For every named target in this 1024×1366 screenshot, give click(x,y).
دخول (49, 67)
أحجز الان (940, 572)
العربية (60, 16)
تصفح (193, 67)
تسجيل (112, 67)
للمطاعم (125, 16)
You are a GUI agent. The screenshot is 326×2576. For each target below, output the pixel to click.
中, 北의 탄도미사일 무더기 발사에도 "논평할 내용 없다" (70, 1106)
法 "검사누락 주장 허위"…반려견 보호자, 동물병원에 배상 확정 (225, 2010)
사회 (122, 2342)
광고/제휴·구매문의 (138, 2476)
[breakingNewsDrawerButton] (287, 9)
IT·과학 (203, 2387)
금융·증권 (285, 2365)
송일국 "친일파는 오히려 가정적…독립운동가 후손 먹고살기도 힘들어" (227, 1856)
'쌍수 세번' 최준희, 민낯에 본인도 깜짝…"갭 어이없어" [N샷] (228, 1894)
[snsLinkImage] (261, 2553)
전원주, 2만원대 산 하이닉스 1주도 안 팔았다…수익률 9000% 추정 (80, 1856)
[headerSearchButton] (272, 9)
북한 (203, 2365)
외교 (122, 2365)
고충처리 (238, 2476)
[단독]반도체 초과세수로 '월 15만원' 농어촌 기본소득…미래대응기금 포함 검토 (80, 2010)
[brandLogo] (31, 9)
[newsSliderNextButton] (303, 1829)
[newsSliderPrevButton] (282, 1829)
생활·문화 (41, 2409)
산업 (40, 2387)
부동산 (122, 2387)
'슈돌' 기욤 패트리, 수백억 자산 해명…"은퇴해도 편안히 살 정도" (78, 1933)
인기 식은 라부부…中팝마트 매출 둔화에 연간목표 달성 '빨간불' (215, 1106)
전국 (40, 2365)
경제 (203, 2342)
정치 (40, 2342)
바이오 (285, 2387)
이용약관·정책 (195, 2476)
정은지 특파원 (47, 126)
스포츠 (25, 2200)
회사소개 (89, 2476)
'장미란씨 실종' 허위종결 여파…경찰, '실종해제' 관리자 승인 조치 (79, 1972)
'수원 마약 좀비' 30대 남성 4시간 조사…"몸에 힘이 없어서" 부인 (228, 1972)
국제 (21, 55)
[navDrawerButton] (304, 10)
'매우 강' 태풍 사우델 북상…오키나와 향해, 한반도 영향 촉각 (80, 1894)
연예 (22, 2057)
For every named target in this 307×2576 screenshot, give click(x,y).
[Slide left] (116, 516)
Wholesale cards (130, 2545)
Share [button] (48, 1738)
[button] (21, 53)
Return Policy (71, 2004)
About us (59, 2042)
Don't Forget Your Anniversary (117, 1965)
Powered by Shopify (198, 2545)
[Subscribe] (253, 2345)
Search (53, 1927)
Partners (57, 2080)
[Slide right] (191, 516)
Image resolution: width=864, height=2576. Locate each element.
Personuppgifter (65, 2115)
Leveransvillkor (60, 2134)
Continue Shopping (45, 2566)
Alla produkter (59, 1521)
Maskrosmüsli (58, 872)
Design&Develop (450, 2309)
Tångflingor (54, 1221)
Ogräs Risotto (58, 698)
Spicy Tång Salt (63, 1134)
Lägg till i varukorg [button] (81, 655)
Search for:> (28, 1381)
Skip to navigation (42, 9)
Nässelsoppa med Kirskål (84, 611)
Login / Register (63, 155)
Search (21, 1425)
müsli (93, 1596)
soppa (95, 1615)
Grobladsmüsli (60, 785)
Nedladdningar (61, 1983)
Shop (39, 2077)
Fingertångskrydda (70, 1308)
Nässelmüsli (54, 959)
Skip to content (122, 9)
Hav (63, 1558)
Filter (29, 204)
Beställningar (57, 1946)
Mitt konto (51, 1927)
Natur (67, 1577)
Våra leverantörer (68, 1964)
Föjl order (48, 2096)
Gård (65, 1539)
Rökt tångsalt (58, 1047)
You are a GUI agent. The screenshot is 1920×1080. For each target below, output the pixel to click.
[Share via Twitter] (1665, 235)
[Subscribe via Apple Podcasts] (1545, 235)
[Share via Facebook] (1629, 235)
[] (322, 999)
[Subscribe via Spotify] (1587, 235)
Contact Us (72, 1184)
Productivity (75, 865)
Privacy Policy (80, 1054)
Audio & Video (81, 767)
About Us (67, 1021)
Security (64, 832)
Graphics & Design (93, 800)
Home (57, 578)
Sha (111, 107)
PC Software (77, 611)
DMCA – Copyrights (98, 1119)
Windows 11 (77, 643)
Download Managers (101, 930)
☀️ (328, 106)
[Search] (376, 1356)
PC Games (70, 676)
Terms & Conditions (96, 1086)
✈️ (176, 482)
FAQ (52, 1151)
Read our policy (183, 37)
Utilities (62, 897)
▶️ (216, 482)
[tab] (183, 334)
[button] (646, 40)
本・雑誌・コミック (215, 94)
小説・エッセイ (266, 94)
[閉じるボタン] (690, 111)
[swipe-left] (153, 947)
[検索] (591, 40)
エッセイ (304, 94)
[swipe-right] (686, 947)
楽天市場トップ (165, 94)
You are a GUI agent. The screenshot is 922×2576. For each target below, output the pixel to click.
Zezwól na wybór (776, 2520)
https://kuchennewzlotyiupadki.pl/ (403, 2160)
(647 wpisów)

* * * * * * *

**Exercise objective**
Give back, word for word, only the lines above from the line holding "국제 (21, 55)" to the line holding "Ogräs Risotto (58, 698)", both included.

**Exercise solution**
국제 (21, 55)
[navDrawerButton] (304, 10)
'매우 강' 태풍 사우델 북상…오키나와 향해, 한반도 영향 촉각 (80, 1894)
연예 (22, 2057)
For every named target in this 307×2576 screenshot, give click(x,y).
[Slide left] (116, 516)
Wholesale cards (130, 2545)
Share [button] (48, 1738)
[button] (21, 53)
Return Policy (71, 2004)
About us (59, 2042)
Don't Forget Your Anniversary (117, 1965)
Powered by Shopify (198, 2545)
[Subscribe] (253, 2345)
Search (53, 1927)
Partners (57, 2080)
[Slide right] (191, 516)
Image resolution: width=864, height=2576. Locate each element.
Personuppgifter (65, 2115)
Leveransvillkor (60, 2134)
Continue Shopping (45, 2566)
Alla produkter (59, 1521)
Maskrosmüsli (58, 872)
Design&Develop (450, 2309)
Tångflingor (54, 1221)
Ogräs Risotto (58, 698)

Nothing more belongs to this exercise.